Bien sûr pour lutter contre toutes ces poussières, il y avait des duses à eau qui étaient installées sur les deux tambours de la haveuse, ainsi que sur chaque pile du soutènement marchant, à l’avant du chapeau de pile et à l’aval de la pile, cela restait insuffisant, car au fur et à mesure de l’avancement de l’exploitation de la veine de charbon, le soutènement marchant ainsi que sur la haveuse, les fixations des duses d’eau se détérioraient et nous ne pouvions pas toujours les remettre en place.
['] La principale cause du non fonctionnement des arrosages (colmatage des duses) était due au fait que l’eau n’était pas filtrée, ce n’est qu’à partir des années 94/95, avec les haveuses de dernière génération que l’eau était filtrée, mais pas sur les piles et les points de chargement.
Mais l’exploitant avait trouvé la parade lors des mesures des poussières, règlement qui permettait de classer le chantier (généralement au poste du matin), le capteur ou les capteurs individuels étaient placés au fond des piles à l’abri du courant d’air et des poussières, ainsi malgré un empoussièrement fort et continu, le chantier restait bien classé ['].
Nous changions souvent de masque pendant le poste, car la chaleur et la transpiration, plus des dépôts de poussières sur la surface du masque se collaient et faisaient obstruction, nous n’arrivions plus à respirer correctement. Il nous arrivait de changer jusqu’à 8 à 10 masques dans le poste, quand on en avait assez en réserve et ce qui n’était pas toujours le cas, souvent nous parlions avec nos supérieurs que ce type de masque était inadapté à notre environnement, mais en vain [']. La communication était difficile avec le port du masque, nous devions parfois l’enlever, le port du masque était toujours facultatif.
['] Nous avions un aérage primaire qui provenait du ventilateur principal installé au puit de sortie d’air, nous avions des ventilateurs secondaires qui aspiraient une partie de l’air primaire circulant dans les galeries principales pour l’orienter à front des chantiers en creusement ['] tout cet air vicié [poussières de silice, de charbon, fumées de tir à l’explosif] passait vers les chantiers charbon en exploitation car le retour d’air se faisait en amont des veines de charbon vers le puit de retour d’air ».
M. [H] déclare :
« Ces tailles étaient équipées de soutènement marchant appelé « piles » dont la fonction était de soutenir les terrains et de nous protéger tant des chutes de blocs de pierres, de schistes, à chaque ripage un nuage de poussières fines se répandait en taille malgré le fait que ces piles étaient équipées d’un arrosage intégré. Celui-ci n’était efficace qu’une dizaine de jours. Après ce temps, il se formait sur tout le chapeau un amas de poussières de schiste et de pierres compactées de plusieurs cm qui bouchait les duses. Cet arrosage devenait inopérant et le ripage des piles générait une poussière siliceuse très denses. ['] Le tambour de la haveuse est une pièce de chaudronnerie ['] sur lequel étaient soudés des supports de pics et des supports de duses. Lorsque les pics et les duses étaient usés, on pouvait alors les retirer de ces supports et les remplacer.

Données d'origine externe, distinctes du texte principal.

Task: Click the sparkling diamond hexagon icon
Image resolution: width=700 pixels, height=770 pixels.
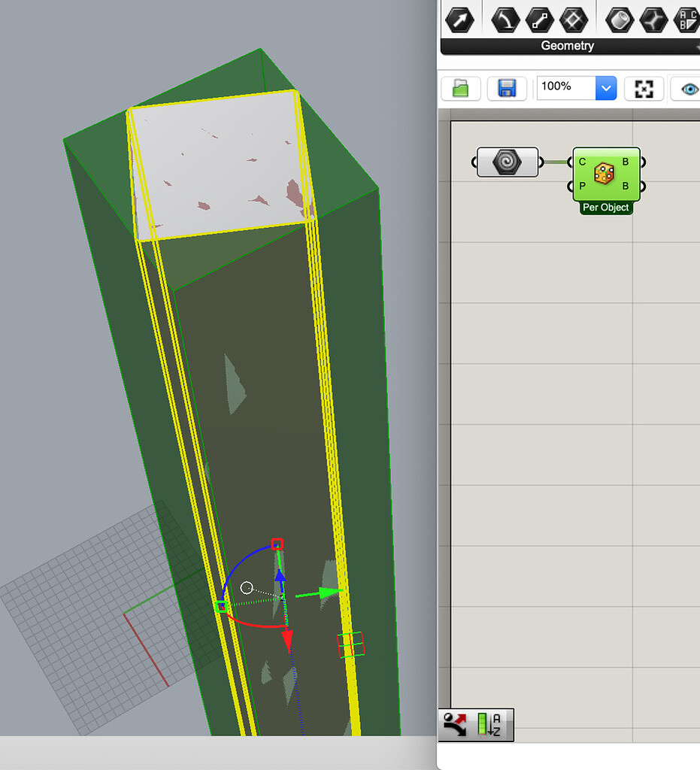Action: click(x=574, y=20)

Cette opération de maintenance était faite les week-ends, il fallait dégager la haveuse du front et la boiser complètement pour intervenir sur les tambours (soit au moins 2 heures de préparation), en semaine l’exploitant (sauf incident important) ne prévoyait pas de maintenance sérieuse de l’arrosage et bien souvent en fin des semaines les supports eux-mêmes étaient abîmés par le laminage du charbon et de la pierre, empêchant alors tout remplacement des pics et surtout des duses. Au bout de 2 à 3 mois de fonctionnement il ne restait plus que 30% des duses fonctionnelles. ['] Comme unique protection, les [7] nous fournissaient des masques en papier M3 (sans valve) qu’on changeait parce qu’ils étaient rapidement saturés et déformés par la poussière, l’humidité ambiante ainsi que la transpiration (température qui dépassait les 30°). Malheureusement ils étaient souvent en rupture de stock pendant plusieurs jours ».
Il résulte de ces témoignages circonstanciés une absence de mise en place par l’employeur d’un moyen de protection collective efficace. En effet, les témoins décrivent les défectuosités présentées par les systèmes d’arrosage qui étaient régulièrement bouchés, sinon hors service, et qui n’étaient remis en état que les week-ends, de sorte qu’ils étaient contraints de travailler sans système d’arrosage pendant plusieurs semaines. Ils relatent également le fait que l’environnement de travail était fortement empoussiéré en raison du dégagement d’importantes quantités de poussières qui restaient en suspension dans l’air ambiant. Cela confirme l’inefficacité des systèmes d’arrosage et de ventilation évoqués par l’AJE.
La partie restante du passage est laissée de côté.